Gonionota hyptiotes

Scientific classification
- Domain: Eukaryota
- Kingdom: Animalia
- Phylum: Arthropoda
- Class: Insecta
- Order: Lepidoptera
- Family: Depressariidae
- Genus: Gonionota
- Species: G. hyptiotes
- Binomial name: Gonionota hyptiotes Clarke, 1964

= Gonionota hyptiotes =

- Authority: Clarke, 1964

Species of moth

Gonionota hyptiotes is a moth in the family Depressariidae. It was described by Clarke in 1964. It is found in Mexico.

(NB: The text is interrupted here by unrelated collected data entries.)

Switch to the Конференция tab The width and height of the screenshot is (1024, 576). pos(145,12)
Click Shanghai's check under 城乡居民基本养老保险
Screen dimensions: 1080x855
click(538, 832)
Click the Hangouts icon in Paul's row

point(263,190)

The wingspan is about 24 mm. The forewings are buckthorn brown with the basal fifth to the costal edge of the cell at two-fifths dull ochreous. From two-fifths of the costa, a transverse bar of dull ocherous extends toward the outer extremity of the basal patch but is interrupted by ground color. The basal patch is divided at the middle by a transverse line of ground color. On the outer margin of the basal patch, in the cell, two small clusters of fuscous scales are found. At the end of the cell, a fuscous spot is surrounded by ochreous and the costa is deeply excised at the outer third, edged with white. The inner margin of the white edge is very narrowly ochreous and the costa is fuscous before and after the white-edged excision. The dorsum is broadly edged with fuscous. In the terminal third scattered, ill-defined fuscous spots are found. The hindwings are ocherous white basally, shading to brown apically. Considerable greyish fuscous scaling is found in the anal area.